> PROVIDED RECORDS:
[Start of Attachment]
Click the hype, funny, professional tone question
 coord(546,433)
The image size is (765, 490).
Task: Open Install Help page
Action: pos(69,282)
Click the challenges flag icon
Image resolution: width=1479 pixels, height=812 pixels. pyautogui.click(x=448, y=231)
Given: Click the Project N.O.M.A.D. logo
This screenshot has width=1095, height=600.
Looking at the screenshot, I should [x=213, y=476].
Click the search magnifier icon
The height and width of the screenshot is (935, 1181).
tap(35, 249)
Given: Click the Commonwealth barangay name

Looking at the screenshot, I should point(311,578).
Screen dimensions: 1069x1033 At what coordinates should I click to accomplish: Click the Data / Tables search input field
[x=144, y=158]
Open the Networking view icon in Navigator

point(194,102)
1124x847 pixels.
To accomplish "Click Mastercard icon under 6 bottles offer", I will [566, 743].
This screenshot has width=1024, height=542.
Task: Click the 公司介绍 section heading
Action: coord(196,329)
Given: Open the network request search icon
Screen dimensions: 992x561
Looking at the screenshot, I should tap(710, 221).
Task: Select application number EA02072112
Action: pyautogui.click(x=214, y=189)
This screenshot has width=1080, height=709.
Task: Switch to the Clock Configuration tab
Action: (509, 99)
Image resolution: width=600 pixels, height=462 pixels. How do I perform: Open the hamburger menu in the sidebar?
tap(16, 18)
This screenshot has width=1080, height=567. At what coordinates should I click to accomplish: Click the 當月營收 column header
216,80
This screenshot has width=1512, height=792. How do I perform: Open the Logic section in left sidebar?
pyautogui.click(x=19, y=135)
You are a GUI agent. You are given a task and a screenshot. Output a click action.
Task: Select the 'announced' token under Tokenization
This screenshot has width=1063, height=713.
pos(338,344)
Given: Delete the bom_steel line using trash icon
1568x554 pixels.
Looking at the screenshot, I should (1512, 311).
[End of Attachment]
> WHAT YOU HAVE TO DO:
All lines from the one holding "Click the challenges flag icon" through the end of the entries need to be given again exactly. Leave out the others.

> SOLUTION TO THE PROBLEM:
Click the challenges flag icon
Image resolution: width=1479 pixels, height=812 pixels. pyautogui.click(x=448, y=231)
Given: Click the Project N.O.M.A.D. logo
This screenshot has width=1095, height=600.
Looking at the screenshot, I should [x=213, y=476].
Click the search magnifier icon
The height and width of the screenshot is (935, 1181).
tap(35, 249)
Given: Click the Commonwealth barangay name

Looking at the screenshot, I should point(311,578).
Screen dimensions: 1069x1033 At what coordinates should I click to accomplish: Click the Data / Tables search input field
[x=144, y=158]
Open the Networking view icon in Navigator

point(194,102)
1124x847 pixels.
To accomplish "Click Mastercard icon under 6 bottles offer", I will [566, 743].
This screenshot has width=1024, height=542.
Task: Click the 公司介绍 section heading
Action: coord(196,329)
Given: Open the network request search icon
Screen dimensions: 992x561
Looking at the screenshot, I should tap(710, 221).
Task: Select application number EA02072112
Action: pyautogui.click(x=214, y=189)
This screenshot has width=1080, height=709.
Task: Switch to the Clock Configuration tab
Action: (509, 99)
Image resolution: width=600 pixels, height=462 pixels. How do I perform: Open the hamburger menu in the sidebar?
tap(16, 18)
This screenshot has width=1080, height=567. At what coordinates should I click to accomplish: Click the 當月營收 column header
216,80
This screenshot has width=1512, height=792. How do I perform: Open the Logic section in left sidebar?
pyautogui.click(x=19, y=135)
You are a GUI agent. You are given a task and a screenshot. Output a click action.
Task: Select the 'announced' token under Tokenization
This screenshot has width=1063, height=713.
pos(338,344)
Given: Delete the bom_steel line using trash icon
1568x554 pixels.
Looking at the screenshot, I should (1512, 311).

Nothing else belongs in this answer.